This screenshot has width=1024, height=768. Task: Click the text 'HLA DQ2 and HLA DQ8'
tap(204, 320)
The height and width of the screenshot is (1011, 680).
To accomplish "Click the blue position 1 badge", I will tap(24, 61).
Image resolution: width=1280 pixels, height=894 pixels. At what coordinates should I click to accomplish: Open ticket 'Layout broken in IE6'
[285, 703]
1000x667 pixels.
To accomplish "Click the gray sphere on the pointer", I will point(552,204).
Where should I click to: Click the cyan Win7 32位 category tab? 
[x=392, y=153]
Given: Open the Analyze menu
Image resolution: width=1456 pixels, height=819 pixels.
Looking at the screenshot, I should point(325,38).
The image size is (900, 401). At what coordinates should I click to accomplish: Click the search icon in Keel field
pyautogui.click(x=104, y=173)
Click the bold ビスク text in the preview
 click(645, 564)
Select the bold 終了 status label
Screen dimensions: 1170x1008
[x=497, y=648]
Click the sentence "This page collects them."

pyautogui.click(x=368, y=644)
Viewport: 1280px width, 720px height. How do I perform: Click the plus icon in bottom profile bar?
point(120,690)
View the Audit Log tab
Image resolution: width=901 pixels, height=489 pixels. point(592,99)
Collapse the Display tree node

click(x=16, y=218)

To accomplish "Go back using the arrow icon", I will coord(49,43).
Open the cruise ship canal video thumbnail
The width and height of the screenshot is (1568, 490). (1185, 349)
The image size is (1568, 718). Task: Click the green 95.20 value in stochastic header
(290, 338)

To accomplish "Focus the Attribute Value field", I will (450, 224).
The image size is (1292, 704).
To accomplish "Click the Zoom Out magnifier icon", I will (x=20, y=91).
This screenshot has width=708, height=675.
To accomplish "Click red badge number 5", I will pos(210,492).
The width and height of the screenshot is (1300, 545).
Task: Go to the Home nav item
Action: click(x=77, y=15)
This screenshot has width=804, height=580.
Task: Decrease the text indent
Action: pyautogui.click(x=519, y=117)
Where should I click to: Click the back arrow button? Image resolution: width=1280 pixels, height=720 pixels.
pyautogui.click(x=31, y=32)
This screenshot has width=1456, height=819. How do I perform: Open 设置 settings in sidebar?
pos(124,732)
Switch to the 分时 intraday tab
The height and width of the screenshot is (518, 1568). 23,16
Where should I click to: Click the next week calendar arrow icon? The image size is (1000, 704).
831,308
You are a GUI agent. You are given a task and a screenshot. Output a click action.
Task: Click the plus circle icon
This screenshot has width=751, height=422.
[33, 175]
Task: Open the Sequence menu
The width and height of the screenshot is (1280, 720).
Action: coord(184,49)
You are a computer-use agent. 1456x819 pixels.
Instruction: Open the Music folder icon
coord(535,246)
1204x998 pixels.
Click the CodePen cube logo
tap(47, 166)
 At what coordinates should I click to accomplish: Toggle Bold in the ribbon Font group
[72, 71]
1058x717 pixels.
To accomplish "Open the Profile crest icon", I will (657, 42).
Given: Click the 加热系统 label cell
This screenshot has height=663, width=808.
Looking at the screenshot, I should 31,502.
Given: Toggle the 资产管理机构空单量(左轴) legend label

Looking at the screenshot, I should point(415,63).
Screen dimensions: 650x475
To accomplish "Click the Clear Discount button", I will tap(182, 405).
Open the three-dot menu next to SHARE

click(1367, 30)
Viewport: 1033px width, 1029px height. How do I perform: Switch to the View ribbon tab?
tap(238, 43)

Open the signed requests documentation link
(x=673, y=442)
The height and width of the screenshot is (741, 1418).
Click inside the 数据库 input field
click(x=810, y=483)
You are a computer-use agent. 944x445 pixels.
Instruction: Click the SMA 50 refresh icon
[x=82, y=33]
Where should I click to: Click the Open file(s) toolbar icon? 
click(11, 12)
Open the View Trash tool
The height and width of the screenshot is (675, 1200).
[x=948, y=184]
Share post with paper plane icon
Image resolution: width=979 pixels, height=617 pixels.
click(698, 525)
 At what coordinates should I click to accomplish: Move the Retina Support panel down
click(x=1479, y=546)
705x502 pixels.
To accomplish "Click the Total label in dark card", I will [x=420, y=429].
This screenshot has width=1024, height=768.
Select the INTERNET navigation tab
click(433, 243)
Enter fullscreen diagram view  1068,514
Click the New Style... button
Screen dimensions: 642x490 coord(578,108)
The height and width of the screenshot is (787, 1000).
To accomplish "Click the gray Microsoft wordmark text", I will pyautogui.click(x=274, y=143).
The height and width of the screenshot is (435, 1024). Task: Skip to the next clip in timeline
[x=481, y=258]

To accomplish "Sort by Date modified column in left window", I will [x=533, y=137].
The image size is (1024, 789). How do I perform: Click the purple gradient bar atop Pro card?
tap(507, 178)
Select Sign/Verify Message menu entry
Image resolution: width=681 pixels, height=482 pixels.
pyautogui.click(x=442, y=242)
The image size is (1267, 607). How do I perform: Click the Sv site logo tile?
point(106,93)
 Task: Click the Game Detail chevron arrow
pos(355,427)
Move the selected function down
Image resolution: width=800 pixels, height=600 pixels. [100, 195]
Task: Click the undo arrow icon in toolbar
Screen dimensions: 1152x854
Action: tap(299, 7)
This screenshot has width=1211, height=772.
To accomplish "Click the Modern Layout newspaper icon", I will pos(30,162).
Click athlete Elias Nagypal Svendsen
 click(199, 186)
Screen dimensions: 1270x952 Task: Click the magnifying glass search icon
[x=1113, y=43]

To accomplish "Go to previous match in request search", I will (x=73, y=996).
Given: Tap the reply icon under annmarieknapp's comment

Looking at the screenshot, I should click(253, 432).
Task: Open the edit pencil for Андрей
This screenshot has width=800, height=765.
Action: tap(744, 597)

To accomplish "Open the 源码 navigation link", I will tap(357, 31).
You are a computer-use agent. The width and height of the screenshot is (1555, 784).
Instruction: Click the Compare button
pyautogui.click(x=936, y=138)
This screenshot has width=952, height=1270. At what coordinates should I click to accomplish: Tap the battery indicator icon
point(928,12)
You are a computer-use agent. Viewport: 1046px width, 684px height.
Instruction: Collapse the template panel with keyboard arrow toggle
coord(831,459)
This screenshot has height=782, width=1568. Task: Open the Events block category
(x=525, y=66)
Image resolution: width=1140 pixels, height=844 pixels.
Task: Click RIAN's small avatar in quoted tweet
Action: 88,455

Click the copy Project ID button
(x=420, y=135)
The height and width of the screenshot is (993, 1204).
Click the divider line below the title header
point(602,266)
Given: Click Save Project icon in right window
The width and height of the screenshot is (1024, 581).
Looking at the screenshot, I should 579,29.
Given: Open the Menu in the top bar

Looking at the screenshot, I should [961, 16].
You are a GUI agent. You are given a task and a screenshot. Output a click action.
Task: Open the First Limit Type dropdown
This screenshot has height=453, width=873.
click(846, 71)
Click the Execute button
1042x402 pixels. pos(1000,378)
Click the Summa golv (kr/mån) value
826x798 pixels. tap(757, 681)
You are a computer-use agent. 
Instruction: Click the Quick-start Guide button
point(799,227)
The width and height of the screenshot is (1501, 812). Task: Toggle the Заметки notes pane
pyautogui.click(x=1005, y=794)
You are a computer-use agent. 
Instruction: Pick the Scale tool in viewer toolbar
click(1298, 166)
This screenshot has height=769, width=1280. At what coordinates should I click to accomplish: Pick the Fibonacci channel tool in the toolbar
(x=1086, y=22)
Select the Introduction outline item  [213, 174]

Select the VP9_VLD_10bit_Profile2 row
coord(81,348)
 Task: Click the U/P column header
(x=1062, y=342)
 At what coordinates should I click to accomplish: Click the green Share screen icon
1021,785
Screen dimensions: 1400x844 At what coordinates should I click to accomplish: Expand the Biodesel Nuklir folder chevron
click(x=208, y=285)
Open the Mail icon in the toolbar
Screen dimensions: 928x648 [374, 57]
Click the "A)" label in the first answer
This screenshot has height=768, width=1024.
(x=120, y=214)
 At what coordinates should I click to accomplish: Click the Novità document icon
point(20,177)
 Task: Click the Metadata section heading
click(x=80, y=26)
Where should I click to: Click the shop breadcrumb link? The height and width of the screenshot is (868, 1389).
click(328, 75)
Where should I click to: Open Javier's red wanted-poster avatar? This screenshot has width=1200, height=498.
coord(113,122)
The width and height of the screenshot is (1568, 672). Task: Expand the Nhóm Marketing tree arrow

--------------------------------------------------

» **Task details**:
Show all lines above holding the word "agent".

» **The answer**:
You are a GUI agent. You are given a task and a screenshot. Output a click action.
You are a computer-use agent. 1456x819 pixels.
You are a computer-use agent. 944x445 pixels.
You are a computer-use agent. The width and height of the screenshot is (1555, 784).
You are a computer-use agent. Viewport: 1046px width, 684px height.
You are a GUI agent. You are given a task and a screenshot. Output a click action.
You are a computer-use agent. 
You are a computer-use agent. 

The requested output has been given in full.